Дверь открыл высокий блондин в сером спортивном костюме: короткие брюки и толстые шерстяные чулки до колен…
С учтивой предупредительностью Хармс помогал нам снимать пальто. При этом он, как мне показалось, не то икал, не то хрюкал, как-то по-особенному втягивая воздух носом: них, них. Я несколько насторожился. Но всё обошлось, а потом я узнал, что похрюкивание составляет постоянную манеру Хармса, один из его нервных тиков, отчасти непроизвольных, а отчасти культивируемых нарочно. По ряду соображений Даниил Иванович считал полезным развивать в себе некоторые странности[360].
Этих “соображений”, о которых деликатно пишет Петров, мы коснемся чуть ниже.
По свидетельству Петрова, у Хармса в это время “всегда собирались по субботам”. Что-то вроде салона? Но вряд ли это определение верно. В комнатке Хармса негде было даже рассадить многочисленных гостей, да и некого особенно было приглашать. Все же здесь регулярно бывали Липавские, Друскин, игравший на фисгармонии Баха, Введенский – в свои наезды в Ленинград, несколько последних оставшихся в окружении Хармса “естественных мыслителей”, редактор Детиздата и поэт-пародист (один из авторов “Парнаса дыбом”) Эстер Паперная, знавшая несколько тысяч песен на всех языках мира[361]. Хармс ценил песни Карла Бельмана – шведского поэта и композитора XVIII века (замечательные русские переводы этих песен принадлежат однофамильцу и почти сверстнику Всеволода Николаевича, Сергею Владимировичу Петрову, поэту, который мог соприкасаться с Хармсом в Ленинграде до своей ссылки в Сибирь в 1933 году). Петров вспоминал, что Хармс и сам пробовал сочинять музыку. Странно, что ничто не дошло до нас – при той тщательности, с которой Даниил Иванович сохранял даже незначительные бытовые записи. Продолжал Хармс общаться и с Евгением Эдуардовичем Сно (младший Сно в 1937 году, как многие чекисты, последовал за своими жертвами). Вместе со Сно Хармс бывал у его сестер Евгении и Натальи Эдуардовны; по свидетельству Н.К. Бойко, дочери Н.Э. Сно, Хармс демонстрировал хозяевам фокусы с шариками для пинг-понга.

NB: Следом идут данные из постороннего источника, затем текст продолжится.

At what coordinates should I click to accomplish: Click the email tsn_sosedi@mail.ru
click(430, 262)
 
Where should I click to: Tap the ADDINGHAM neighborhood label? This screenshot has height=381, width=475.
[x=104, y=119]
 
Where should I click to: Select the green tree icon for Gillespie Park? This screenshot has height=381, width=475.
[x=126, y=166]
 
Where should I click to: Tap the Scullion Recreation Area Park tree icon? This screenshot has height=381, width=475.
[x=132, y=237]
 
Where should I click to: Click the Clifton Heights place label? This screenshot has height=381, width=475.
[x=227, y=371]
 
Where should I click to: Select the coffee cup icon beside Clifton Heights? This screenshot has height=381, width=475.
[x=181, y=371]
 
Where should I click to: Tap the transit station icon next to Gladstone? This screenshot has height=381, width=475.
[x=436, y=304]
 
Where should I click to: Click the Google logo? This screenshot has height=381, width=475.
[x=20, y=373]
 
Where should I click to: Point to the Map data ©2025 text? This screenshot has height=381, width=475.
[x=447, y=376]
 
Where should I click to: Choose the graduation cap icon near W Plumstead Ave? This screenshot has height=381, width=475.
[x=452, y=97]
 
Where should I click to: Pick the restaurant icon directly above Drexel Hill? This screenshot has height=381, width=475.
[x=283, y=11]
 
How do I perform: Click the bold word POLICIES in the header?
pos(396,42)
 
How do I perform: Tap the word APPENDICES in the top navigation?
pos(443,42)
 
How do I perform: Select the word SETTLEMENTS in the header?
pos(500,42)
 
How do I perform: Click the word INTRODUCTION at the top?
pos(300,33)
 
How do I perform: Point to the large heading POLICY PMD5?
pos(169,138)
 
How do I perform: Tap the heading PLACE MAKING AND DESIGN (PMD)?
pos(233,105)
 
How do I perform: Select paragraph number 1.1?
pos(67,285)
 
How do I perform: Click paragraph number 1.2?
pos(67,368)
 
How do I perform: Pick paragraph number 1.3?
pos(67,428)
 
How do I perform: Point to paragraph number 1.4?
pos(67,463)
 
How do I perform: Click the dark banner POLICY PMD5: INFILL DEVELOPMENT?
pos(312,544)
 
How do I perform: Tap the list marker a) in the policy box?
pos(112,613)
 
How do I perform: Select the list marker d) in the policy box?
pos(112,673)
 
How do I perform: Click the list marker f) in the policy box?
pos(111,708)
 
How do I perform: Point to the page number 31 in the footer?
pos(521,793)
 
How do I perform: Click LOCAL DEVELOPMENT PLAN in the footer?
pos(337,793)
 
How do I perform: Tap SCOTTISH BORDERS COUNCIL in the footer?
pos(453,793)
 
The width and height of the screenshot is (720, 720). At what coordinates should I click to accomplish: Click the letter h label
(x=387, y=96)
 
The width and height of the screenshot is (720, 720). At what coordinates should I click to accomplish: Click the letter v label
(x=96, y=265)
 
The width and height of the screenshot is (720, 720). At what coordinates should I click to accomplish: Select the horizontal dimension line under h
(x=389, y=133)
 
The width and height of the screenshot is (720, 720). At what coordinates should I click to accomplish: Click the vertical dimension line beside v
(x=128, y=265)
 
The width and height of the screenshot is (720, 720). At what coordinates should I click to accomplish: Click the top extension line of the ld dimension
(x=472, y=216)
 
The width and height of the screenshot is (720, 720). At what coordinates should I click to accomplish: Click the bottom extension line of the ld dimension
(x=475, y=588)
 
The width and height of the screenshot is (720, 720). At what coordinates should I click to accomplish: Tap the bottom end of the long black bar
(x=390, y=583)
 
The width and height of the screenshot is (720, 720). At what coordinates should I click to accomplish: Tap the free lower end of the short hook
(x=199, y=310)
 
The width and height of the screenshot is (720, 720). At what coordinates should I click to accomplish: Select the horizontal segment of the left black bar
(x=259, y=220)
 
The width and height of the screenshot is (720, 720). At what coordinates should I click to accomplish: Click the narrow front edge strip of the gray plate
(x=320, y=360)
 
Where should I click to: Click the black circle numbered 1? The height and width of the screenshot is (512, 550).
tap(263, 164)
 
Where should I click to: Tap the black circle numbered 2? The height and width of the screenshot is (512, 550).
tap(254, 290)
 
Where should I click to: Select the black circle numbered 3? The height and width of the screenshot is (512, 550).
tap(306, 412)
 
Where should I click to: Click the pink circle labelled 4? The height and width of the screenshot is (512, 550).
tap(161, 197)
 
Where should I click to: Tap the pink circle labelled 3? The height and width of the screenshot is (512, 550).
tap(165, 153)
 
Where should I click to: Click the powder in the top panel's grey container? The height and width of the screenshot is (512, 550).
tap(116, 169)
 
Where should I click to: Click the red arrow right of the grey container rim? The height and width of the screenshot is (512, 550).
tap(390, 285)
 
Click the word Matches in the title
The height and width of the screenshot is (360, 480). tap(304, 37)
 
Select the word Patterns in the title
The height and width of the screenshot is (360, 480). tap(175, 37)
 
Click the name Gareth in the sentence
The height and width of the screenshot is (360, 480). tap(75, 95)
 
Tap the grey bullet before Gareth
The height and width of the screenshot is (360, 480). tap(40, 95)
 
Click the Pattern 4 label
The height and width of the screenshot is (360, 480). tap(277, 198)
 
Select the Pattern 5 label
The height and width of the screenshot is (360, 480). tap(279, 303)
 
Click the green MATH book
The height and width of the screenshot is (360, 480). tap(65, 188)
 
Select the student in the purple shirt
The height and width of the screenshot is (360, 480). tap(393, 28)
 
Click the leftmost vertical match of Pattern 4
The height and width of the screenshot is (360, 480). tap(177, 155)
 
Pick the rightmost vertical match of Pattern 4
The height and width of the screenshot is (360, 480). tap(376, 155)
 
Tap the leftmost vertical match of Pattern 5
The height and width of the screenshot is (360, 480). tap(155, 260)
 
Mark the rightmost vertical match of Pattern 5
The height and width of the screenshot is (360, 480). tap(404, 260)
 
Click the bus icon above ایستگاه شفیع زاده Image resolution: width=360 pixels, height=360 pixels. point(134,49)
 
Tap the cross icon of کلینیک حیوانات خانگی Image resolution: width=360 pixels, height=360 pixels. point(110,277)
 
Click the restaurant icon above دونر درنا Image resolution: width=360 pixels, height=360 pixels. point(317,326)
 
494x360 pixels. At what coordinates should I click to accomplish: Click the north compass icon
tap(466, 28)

Каким-то образом до этого кружка изолированных, “оставленных судьбою”, но по случайности “забытых” пока что на свободе и в родном городе интеллектуалов долетали вести из “большого мира”. В 1940 году художник А.М. Шадрин читал вслух, переводя с листа, рассказы недавно открытого европейцами гения по имени Франц Кафка. Хармсу (который в переводе, разумеется, не нуждался) Кафка не понравился: он не увидел в его прозе “юмора”.
Некоторые из постоянных гостей были запечатлены Хармсом на самодельном бумажном абажуре (“Все были нарисованы очень похоже им слегка – но только чуть-чуть – карикатурно. В изобразительном отношении рисунок отдаленно напоминал графику Вильгельма Буша”[362]). Это, видимо, тот же абажур, который десятилетием раньше видел Александр Разумовский. Позднее он хранился у Кирилла Грицына, но, к сожалению, был утрачен. Племянник Хармса запомнил, что и на стенах, оклеенных розовой бумагой, были какие-то карикатуры, причем – не слишком пристойные. Но Петров о них ничего не пишет, не застал он и украшающих стены многозначительных надписей, которые вспоминают более ранние мемуаристы. В остальном комната выглядела гораздо обычнее, чем в прежние годы.